The performance of my laptop has deteriorated and I suspect that part of the
problem my Outlook .PST file, which is 754 MB. Is that so big, it could be
affecting my computer’s performance?
If yes, what should I do? I delete all the junk mail, but I keep the
email worth keeping. I hate to use the archive feature in Outlook, because I
tried it once a few years ago and I don’t even know how to access my old
email. It seems that the archiving option in Outlook makes it so you can’t
easily look back and examine old email. Nevertheless, if my .PST is causing
the trouble, I have to do something. Any recommendations?

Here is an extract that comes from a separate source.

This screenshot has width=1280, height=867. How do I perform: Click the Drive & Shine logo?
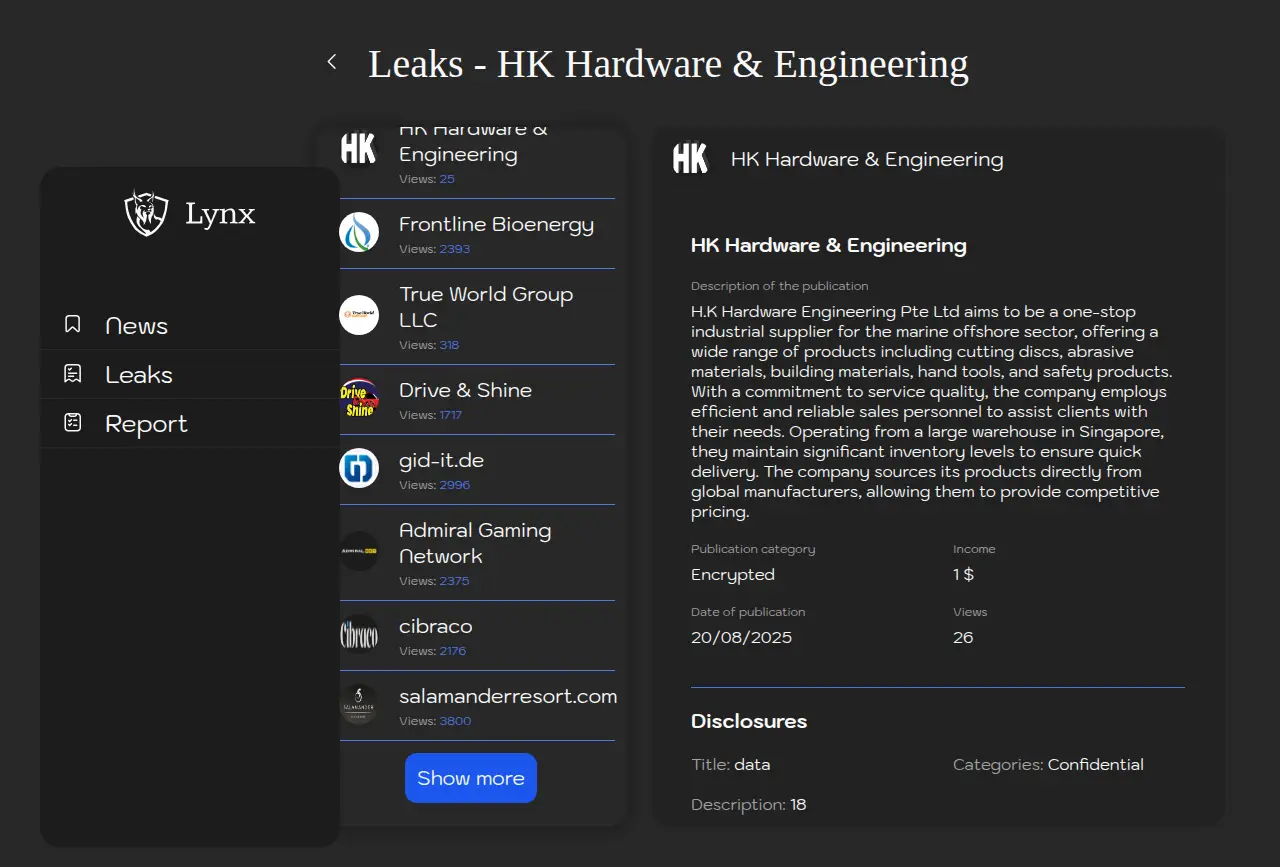[x=359, y=399]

BTW, I’m running MS Office 2003 on XP using an IBM ThinkPad, X31 with
512 meg of RAM. The hard drive is virtually full, but I can’t delete any more
programs, and this probably doesn’t help.

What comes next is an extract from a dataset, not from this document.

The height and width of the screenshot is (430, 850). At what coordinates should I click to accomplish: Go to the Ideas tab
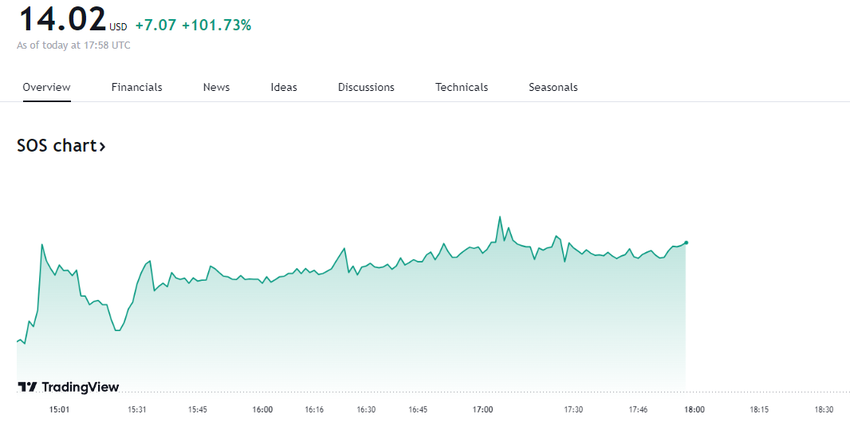284,87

Thank you for any thoughts you have.
Bob
 
If you archive to another PST you can open it easily using the File menu >
Open > Outlook Data File command. You can then see the folders in that PST
as part of your folder tree or use Advanced Find to search through it.
 
Thank you Vince for your reply. A couple of questions: 1. do you think this
will make a difference in my machine performance? 2. To do as you suggest,
should I go into Windows Explorer and make a copy of the .PST file and then
archive that, or do I do this directly from within Outlook? If it is the
latter, is it possible to keep, say the last year or two of email as the
non-archived currently active Outlook PST file?
 
1. It may help
2. Do it from within Outlook. You can set the age of items you want archived
so what you want should be possible.
 
Hi Vince. Thanks again. I tried to follow you advice about archiving, but I
received the following error message: "Error while archiving store "Personal
Folders". The operation failed. An object could not be found. OK."
I should note that My PST file is located not on my C: drive with Outlook,
but on my E: drive which is for data. (I have done it this way so as to
fascilitate backing up.)
Any thoughts on what might be the problem and what I should do? Thanks.
Bob
 
Robert McN said:
The performance of my laptop has deteriorated and I suspect that part
of the problem my Outlook .PST file, which is 754 MB. Is that so big,
it could be affecting my computer’s performance?

With Outlook 2003, generally not. If youre hard drive is nearly full,
however, that could have general performance effects for many apps.
 
I would recommend
- run scanpst against the PST file (after a backup, of course)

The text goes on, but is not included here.